Chutes, Ladders... and Blindfolds

 Anderson closes chapter 9 with an extended metaphor comparing neoliberalism to a game of chutes and ladders. In the original board game, good deeds carry you up and bad deeds send you down (terms purported by the conservative work ethic). Moves, however, are actually determined by chance. Anderson reimagines this game under neoliberalism, where those at the top get to “stretch the ladders higher, remove middle rings, add longer chutes, attach stumbling blocks on rungs beneath them, and disguise chuts as higher rungs.” (283). The top players claim that “everyone’s place is determined by what they deserve” and that any collective redesign would “interfere with the most natural or most efficient order of things. She then poses the question, : “should anyone believe the top players’ claims, once everyone sees how they have rigged the game?” (283). 

The implication is that they shouldn’t. However, I think that in practice many people do accept the framing, even when they are losing. The metaphor seems to suggest something further about why. 


Earlier, she observes that “the individualist dream of self-employment as a vindication of labor has captivated ordinary American workers to an extraordinary degree throughout US history” (258). Workers who hold this aspiration, she argues, “are liable to identify with business owners and to resist the collective institutions” that characterize the progressive work ethic tradition (258).

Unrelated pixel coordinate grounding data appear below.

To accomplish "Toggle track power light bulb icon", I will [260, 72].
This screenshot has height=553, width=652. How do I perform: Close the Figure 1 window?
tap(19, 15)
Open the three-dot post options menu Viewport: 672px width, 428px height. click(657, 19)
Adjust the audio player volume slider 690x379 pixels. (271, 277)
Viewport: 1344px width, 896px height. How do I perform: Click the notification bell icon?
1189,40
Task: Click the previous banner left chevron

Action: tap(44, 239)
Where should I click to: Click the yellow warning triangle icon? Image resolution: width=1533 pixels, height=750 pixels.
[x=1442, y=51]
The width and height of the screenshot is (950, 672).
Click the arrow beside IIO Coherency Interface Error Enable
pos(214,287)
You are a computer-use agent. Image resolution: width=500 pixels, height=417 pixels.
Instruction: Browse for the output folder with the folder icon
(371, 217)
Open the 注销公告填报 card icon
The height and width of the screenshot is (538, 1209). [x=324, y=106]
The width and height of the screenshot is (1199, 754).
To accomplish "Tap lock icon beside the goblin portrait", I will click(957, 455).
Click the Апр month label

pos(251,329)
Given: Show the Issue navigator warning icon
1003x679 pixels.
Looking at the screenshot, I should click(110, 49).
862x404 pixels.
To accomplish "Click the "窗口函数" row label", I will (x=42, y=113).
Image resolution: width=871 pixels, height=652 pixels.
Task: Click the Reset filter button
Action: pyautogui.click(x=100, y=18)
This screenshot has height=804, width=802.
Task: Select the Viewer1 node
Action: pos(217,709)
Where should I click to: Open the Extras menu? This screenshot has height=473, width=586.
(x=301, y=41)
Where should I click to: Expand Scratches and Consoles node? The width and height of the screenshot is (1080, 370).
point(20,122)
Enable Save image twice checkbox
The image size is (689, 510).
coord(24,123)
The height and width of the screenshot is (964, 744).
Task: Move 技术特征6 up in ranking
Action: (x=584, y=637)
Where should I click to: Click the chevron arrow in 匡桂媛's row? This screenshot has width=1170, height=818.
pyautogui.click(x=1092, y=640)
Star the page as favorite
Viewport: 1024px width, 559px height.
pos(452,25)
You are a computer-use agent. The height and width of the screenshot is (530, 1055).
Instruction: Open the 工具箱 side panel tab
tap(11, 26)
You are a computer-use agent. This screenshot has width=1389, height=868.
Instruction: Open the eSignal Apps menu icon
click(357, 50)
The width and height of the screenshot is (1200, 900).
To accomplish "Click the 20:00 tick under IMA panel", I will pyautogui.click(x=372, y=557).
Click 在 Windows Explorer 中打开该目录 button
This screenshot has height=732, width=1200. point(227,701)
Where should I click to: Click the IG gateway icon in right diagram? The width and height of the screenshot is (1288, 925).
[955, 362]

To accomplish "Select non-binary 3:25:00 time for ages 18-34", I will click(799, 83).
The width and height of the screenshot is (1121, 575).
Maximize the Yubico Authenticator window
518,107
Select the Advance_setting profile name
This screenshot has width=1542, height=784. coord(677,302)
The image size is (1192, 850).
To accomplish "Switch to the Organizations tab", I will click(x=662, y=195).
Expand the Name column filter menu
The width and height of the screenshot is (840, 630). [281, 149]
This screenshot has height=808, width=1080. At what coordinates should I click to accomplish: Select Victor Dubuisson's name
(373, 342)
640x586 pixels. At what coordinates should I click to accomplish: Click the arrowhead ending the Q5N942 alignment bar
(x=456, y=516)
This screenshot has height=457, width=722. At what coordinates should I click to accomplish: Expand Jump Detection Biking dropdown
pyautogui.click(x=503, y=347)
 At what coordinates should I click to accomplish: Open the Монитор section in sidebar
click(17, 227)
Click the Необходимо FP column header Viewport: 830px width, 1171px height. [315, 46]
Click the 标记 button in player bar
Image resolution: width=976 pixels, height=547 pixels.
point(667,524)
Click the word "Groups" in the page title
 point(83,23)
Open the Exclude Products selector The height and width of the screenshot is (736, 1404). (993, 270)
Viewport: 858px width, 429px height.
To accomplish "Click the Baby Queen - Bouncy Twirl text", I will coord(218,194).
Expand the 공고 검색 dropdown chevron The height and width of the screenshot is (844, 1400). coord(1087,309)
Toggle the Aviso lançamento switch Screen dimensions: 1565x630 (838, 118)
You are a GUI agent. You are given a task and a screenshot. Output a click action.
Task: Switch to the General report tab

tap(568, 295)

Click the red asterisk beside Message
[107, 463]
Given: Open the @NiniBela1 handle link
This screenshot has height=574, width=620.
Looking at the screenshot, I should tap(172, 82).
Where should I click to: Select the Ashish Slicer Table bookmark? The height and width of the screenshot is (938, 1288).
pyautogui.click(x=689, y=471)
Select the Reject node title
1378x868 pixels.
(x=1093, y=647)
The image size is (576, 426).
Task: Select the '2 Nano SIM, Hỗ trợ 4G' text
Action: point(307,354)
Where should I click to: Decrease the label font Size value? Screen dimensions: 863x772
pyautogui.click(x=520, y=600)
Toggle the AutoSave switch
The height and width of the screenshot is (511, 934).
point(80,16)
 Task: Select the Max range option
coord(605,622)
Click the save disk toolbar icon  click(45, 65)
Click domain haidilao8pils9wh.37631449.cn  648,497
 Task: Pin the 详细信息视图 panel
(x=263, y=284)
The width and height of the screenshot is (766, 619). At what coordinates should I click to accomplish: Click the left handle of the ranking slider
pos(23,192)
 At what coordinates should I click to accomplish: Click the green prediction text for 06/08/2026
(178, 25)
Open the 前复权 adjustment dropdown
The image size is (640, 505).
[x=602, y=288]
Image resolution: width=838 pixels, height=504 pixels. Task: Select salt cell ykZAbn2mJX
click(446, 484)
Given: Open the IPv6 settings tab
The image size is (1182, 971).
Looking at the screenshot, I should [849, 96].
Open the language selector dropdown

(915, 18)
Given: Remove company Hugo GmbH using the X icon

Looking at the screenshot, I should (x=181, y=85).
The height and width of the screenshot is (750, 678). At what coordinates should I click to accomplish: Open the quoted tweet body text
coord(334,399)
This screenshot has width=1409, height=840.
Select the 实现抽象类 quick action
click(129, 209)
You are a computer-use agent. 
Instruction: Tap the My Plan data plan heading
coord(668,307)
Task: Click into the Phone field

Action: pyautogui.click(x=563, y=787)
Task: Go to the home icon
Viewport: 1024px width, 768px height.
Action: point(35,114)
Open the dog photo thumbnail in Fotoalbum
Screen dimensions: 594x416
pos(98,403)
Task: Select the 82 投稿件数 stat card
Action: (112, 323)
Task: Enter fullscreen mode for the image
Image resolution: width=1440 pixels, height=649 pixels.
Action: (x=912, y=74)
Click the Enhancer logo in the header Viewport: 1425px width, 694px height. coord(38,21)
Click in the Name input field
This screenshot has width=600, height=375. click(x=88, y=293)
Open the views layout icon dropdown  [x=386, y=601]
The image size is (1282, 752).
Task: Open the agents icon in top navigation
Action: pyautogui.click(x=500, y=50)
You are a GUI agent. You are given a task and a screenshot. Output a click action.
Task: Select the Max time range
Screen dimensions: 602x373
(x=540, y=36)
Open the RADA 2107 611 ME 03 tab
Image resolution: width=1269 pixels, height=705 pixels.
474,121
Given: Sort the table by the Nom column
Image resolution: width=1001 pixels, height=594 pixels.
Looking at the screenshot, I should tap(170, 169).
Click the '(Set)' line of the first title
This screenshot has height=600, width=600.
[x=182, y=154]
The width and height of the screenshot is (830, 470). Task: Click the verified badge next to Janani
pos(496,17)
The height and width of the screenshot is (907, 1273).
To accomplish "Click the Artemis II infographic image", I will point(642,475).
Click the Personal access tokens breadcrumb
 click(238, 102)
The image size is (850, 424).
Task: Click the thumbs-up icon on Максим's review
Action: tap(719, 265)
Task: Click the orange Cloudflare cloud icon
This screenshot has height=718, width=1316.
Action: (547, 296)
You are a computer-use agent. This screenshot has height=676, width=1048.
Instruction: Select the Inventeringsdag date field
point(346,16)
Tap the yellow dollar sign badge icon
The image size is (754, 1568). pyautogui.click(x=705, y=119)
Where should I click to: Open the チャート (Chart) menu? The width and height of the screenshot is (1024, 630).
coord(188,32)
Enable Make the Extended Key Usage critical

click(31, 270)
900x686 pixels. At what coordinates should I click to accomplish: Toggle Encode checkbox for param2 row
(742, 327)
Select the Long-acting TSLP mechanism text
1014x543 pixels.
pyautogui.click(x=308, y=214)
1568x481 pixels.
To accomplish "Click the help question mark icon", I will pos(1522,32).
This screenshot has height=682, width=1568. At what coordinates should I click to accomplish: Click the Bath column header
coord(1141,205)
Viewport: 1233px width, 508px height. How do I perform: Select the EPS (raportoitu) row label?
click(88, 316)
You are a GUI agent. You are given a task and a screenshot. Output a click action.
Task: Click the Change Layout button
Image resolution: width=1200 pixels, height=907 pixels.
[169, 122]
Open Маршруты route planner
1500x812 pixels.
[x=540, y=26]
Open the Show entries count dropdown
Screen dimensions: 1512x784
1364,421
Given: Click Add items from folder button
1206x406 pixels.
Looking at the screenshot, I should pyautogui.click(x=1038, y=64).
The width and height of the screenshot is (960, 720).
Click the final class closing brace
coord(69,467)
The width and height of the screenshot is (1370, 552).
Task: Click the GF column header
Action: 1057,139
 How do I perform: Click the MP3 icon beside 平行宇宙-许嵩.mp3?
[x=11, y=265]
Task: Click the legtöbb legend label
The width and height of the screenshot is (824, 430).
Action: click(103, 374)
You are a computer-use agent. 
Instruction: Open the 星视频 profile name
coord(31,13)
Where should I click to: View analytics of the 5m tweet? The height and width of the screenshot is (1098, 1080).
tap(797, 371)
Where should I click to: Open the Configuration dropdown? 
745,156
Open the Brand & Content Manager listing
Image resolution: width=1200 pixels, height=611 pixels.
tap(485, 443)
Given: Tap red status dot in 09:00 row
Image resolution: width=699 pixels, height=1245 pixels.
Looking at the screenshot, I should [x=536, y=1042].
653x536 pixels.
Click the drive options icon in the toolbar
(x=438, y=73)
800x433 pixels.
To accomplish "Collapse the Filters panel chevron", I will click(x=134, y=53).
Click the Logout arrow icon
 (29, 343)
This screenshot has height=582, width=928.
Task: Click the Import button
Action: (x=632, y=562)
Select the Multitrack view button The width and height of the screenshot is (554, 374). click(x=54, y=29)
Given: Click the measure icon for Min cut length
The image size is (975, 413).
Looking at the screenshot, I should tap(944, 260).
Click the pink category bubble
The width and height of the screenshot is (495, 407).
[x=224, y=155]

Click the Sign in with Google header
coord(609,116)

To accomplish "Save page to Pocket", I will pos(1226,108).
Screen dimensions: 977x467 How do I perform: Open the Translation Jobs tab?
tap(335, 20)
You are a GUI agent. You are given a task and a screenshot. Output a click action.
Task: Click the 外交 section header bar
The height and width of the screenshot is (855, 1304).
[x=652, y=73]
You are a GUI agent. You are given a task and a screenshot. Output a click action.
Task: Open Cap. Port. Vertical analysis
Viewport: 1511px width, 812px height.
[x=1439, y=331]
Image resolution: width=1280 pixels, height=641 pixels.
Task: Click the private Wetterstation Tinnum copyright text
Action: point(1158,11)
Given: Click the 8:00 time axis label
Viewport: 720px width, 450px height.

This is important to her ladder metaphor , because chutes and ladders is a single-player game. Each person climbs alone. From that position, the architecture of the board is difficult to perceive. You experience your own slide as a personal failure, and someone else’s ascent as earned, because the game offers no vantage point from which to see the whole board. 


I think that this suggests that the durability of the conservative work ethic is not sustained merely by false claims that could be corrected once exposed. It’s also sustained by the individualist conditions that make those claims feel true. Anderson notes that those at the top “obfuscate the fact that, in excluding the other players from a hand in the designing game, they get to design its architecture and rule all by themselves” (283). But obfuscation succeeds in part because the game’s design ensures that collective awareness of the rigging is exactly what isolated players are least equipped to develop.

Anderson’s question seems to suggest that seeing the rigging is enough. However, I think that the metaphor she presents raises the possibility that it isn’t. Exposing the architecture of the game matters, but exposure alone cannot dismantle it, not when the conditions of play ensure that each player encounters the rigging individually. Seeing the board from above would require exactly the kind of institutions Anderson supports in the book like unions, and codetermination.


If the conservative work ethic is sustained by material conditions that produce isolation as a lived reality, can it be dismantled through exposure alone, or must the conditions of the game change first? 


Comments

  1. You say, "Anderson’s question seems to suggest that seeing the rigging is enough. However, I think that the metaphor she presents raises the possibility that it isn’t." I understand your point to be that Anderson claims that once people see the game is rigged, they won’t believe the merit-based claims anymore. However, you suggest that her metaphor shows that simply “seeing the rigging” might not be enough.

    However, I believe that it may be possible that what Anderson means by "seeing the rigging" is actually very similar to the point you are making. I especially like your observation that the “single-player” nature of the game makes it hard to see the broader structure. The structure of the game itself prevents collective awareness from forming. I think Anderson would agree that this single-player aspect makes it difficult for individuals to "see the rigging". Similar to what you suggest, she may also believe that individuals can only truly "see the rigging" once the material conditions that produce isolation as a lived reality are changed.